EU Inc.: Neue Unternehmensform soll Startups beim Gründen und Wachsen helfen
EU Inc.: Neue Unternehmensform soll Startups beim Gründen und Wachsen helfen / Foto: NICOLAS TUCAT - AFP

EU Inc.: Neue Unternehmensform soll Startups beim Gründen und Wachsen helfen

Schneller gründen, einfacher Investitionen an Land ziehen: Die neue Unternehmensform "EU Inc." soll Startups beim Wachsen helfen und sie damit in Europa halten. "Jeder Unternehmer wird innerhalb von 48 Stunden eine Firma gründen können, vollständig digital und von jedem Ort in der Europäischen Union aus", erklärte EU-Kommissionspräsidentin Ursula von der Leyen am Mittwoch. Sie stellte "EU Inc" in Brüssel vor.

Textgröße:

Bislang gibt es in den 27 EU-Staaten nach Kommissionsangaben mehr als 60 verschiedene Unternehmensformen, für eine deutsche GmbH gelten andere Regeln als für eine vergleichbare Firma in Frankreich oder Irland. Für kleine Unternehmen ist es deshalb kompliziert, in einem anderen EU-Land einen Standort aufzubauen. Investoren aus anderen Staaten sind bisweilen skeptisch.

Die Kommission will nun eine zentrale Internetseite aufsetzen, wo sich Unternehmerinnen und Unternehmer registrieren können, für maximal hundert Euro und innerhalb von zwei Tagen. Die Informationen sollen nach Vorstellung der Kommission automatisch an nationale Register in allen 27 Staaten fließen. Die neue Firma soll ohne weitere Anträge Steuer- und Umsatzsteuernummern bekommen.

Auch neue Investitionen oder die Übertragung von Anteilen sollen digital abgewickelt werden können. Das Gleiche gilt für Insolvenzen. "Das ermöglicht Gründerinnen und Gründern, innovative Ideen zu testen, und bei Bedarf von Neuem anzufangen", teilte die Kommission mit.

Die Kommission will so verhindern, dass erfolgreiche Startups abwandern und in den USA oder anderswo weiter wachsen und an die Börse gehen - wie in der Vergangenheit der Musikstreamingdienst Spotify oder der Finanzdienstleister Klarna.

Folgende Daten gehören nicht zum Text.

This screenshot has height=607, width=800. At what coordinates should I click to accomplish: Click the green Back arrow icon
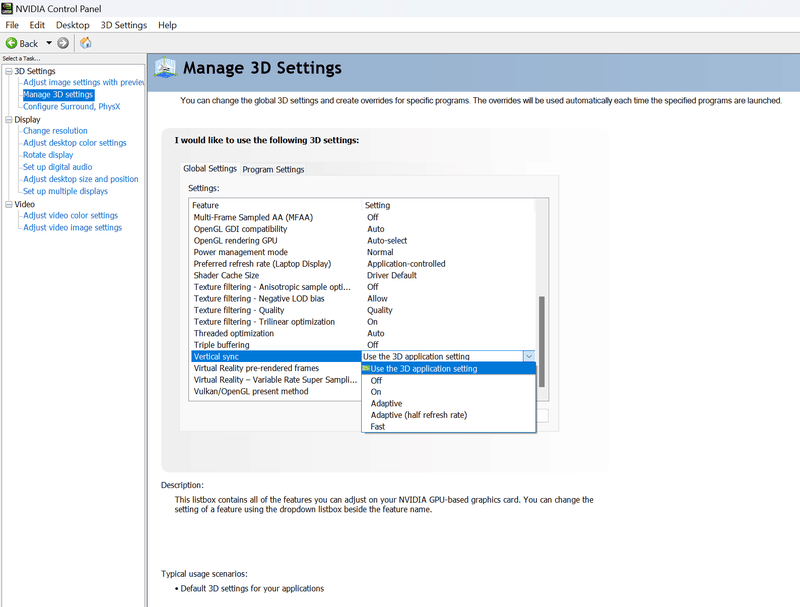[12, 43]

Deutsche Wirtschaftsverbände begrüßten, dass die neue Rechtsform allen Unternehmen offensteht, Startups wie bestehenden Firmen. EU Inc. könnte Unternehmen "die Expansion im Binnenmarkt deutlich erleichtern", erklärte der stellvertretende Geschäftsführer des Industrieverbands BDI, Holger Lösch.

Die Deutsche Industrie- und Handelskammer (DIHK) forderte, die Vorschläge nun rasch umzusetzen. DIHK-Chefjustiziar Stephan Wernicke warnte davor, "Sonderinteressen im Arbeitsrecht, im Insolvenzrecht oder im Finanzierungsrecht zu Voraussetzungen des Gesamtprojekts zu machen" und die Rechtsform damit zu verkomplizieren. In den vergangenen Jahrzehnten gab es schon einmal eine einheitliche EU-Rechtsform, die wegen hoher Hürden kaum genutzt wurde.

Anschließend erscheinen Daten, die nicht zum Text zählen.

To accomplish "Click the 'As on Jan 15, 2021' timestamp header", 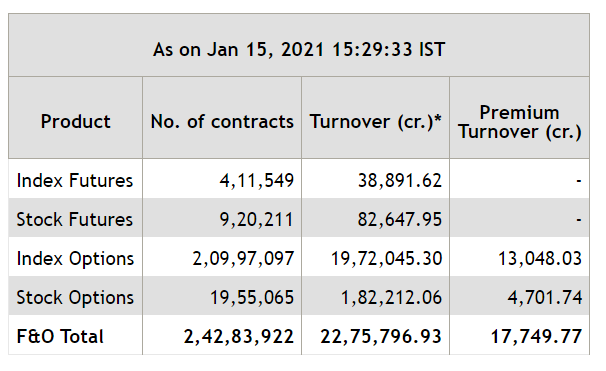I will [x=299, y=50].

Gewerkschaftsverbände hatten im Vorfeld gemahnt, die neue Unternehmensform dürfe nicht die Arbeitsrechte der verschiedenen Länder untergraben. Die Kommission schlägt nun vor, dass sich für Beschäftigte die Gesetze des Landes gelten, wo sie den Großteil ihrer Arbeit erledigen. Das betrifft etwa den Mindestlohn, Arbeitszeiten, Sicherheitsvorkehrungen und Betriebsräte.

Die Vorschläge aus Brüssel gehen nun in die Verhandlungen im Europaparlament und im Rat der 27 Mitgliedstaaten. Der Rat sich zum Ziel gesetzt, die neue Rechtsform bis Jahresende zu beschließen - in jedem Fall dürften die Beratungen aber mehrere Monate dauern.